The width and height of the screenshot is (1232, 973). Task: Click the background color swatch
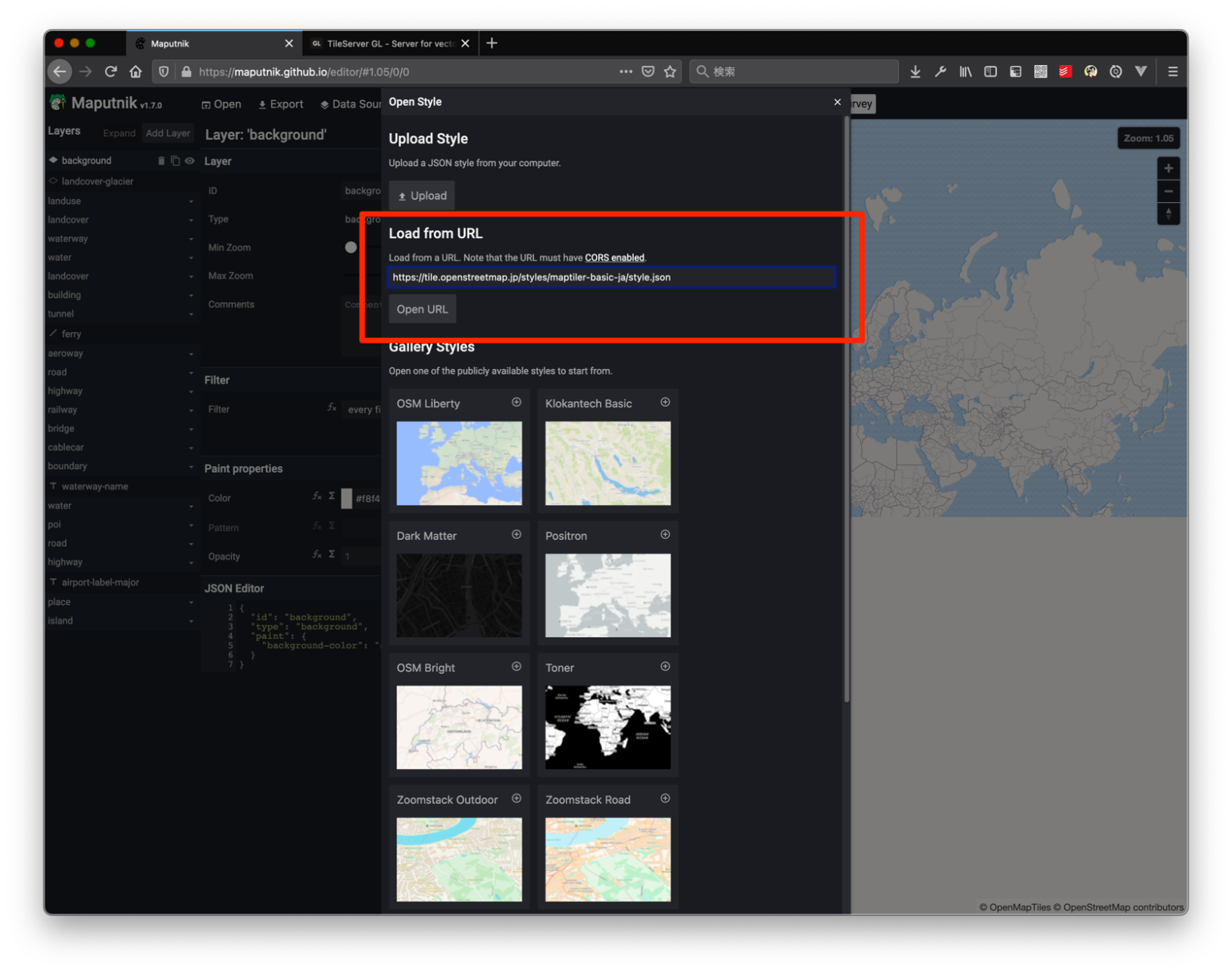346,497
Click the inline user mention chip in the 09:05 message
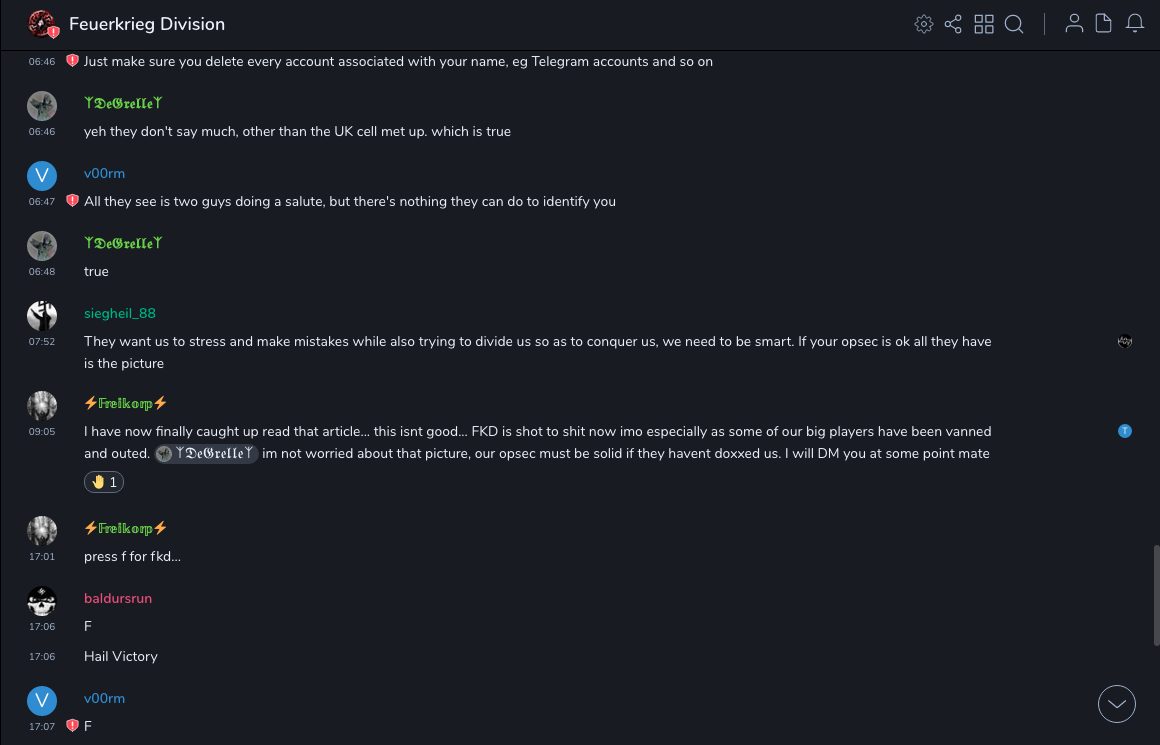Viewport: 1160px width, 745px height. 207,454
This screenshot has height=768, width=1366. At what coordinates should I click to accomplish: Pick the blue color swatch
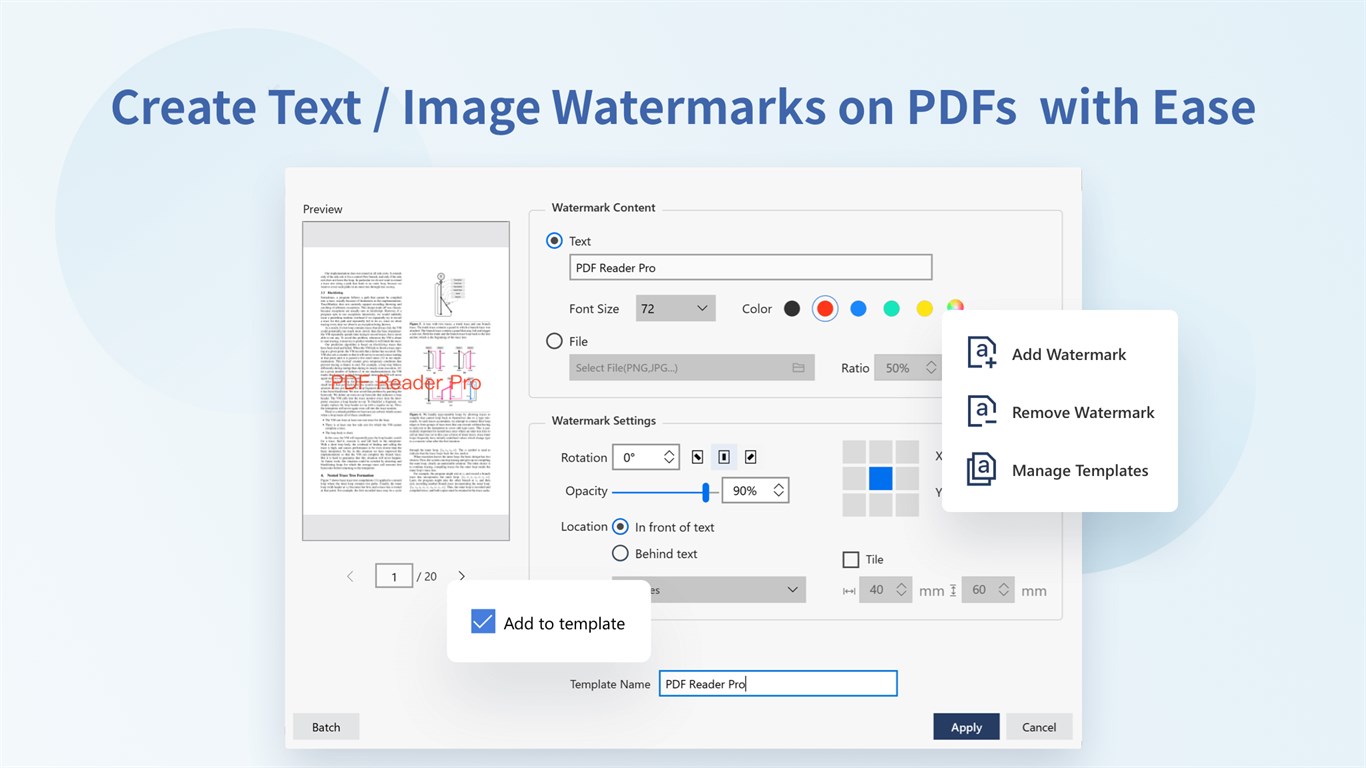[858, 309]
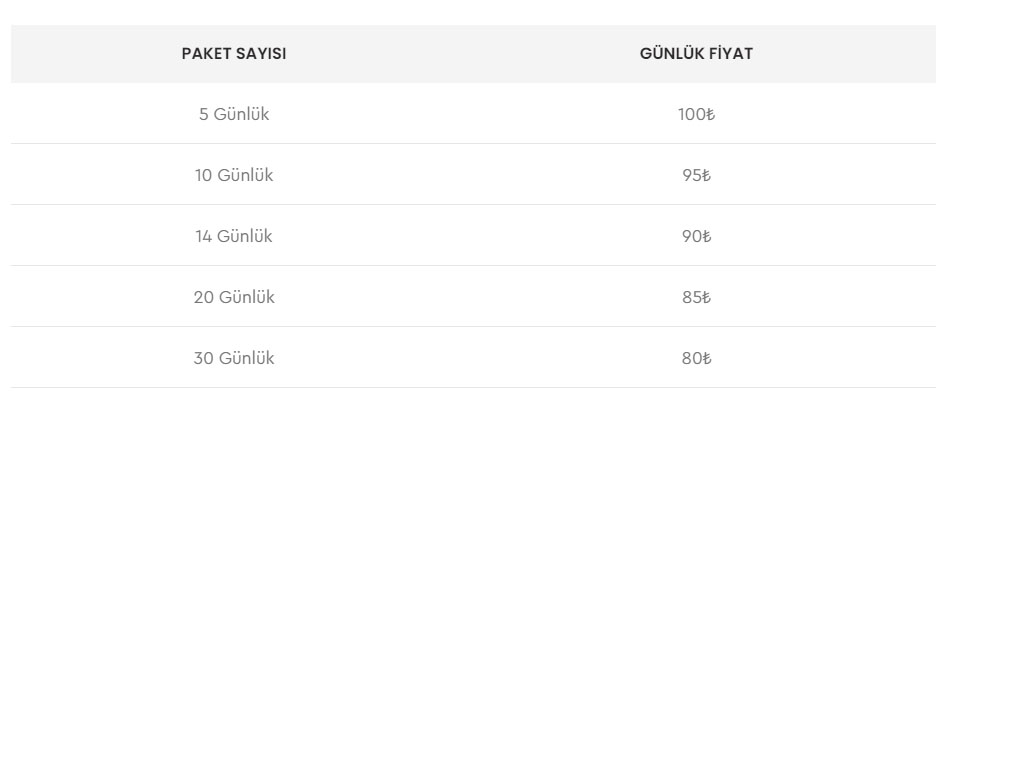Click the 95₺ daily price
1024x768 pixels.
696,175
━━━━━━━━━━━━━━━━━━━━━━━━━━━━━━
> **What is required**
Reproduce exactly the lines from the one containing "Click the inline" through the last line of the records, both included, leaving out every picture.

> **Answer section**
Click the inline user mention chip in the 09:05 message
Viewport: 1160px width, 745px height. 207,454
This screenshot has height=768, width=1366. At what coordinates should I click to accomplish: Pick the blue color swatch
[858, 309]
Click the 95₺ daily price
1024x768 pixels.
696,175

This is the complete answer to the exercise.